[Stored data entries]
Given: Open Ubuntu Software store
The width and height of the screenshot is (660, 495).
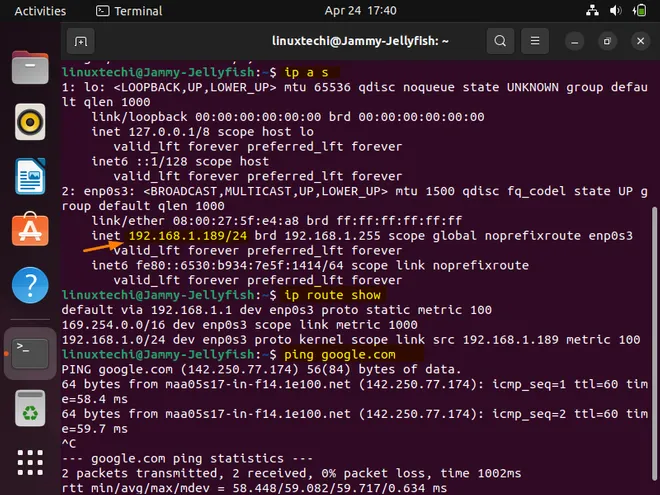Looking at the screenshot, I should point(30,231).
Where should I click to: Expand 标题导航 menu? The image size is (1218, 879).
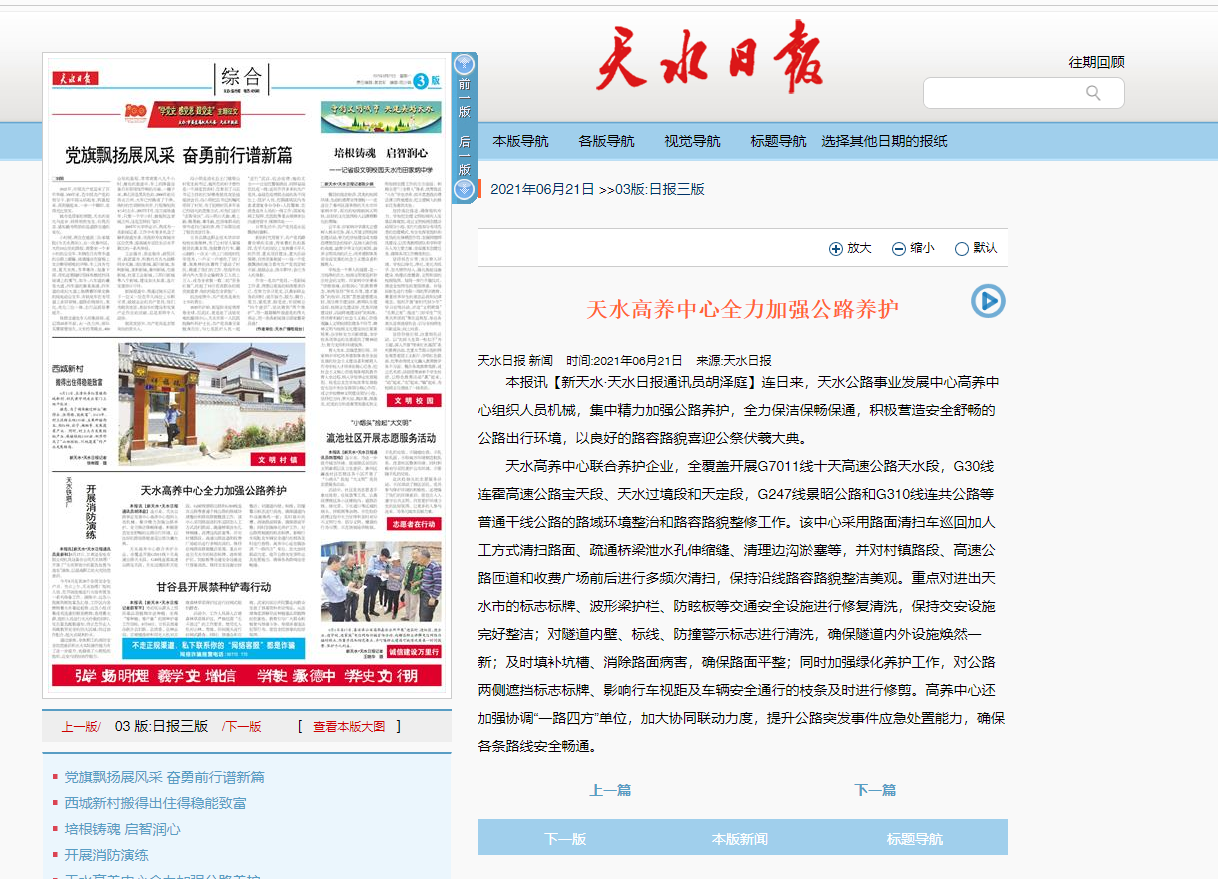point(778,141)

# WORK INSTRUCTIONS
For the entries above, the output must hold exactly the lines from the one with "The width and" through the last line, both included, and no pictures.

# SOLVED PROBLEM
The width and height of the screenshot is (660, 495).
Looking at the screenshot, I should point(30,231).
Where should I click to: Expand 标题导航 menu? The image size is (1218, 879).
point(778,141)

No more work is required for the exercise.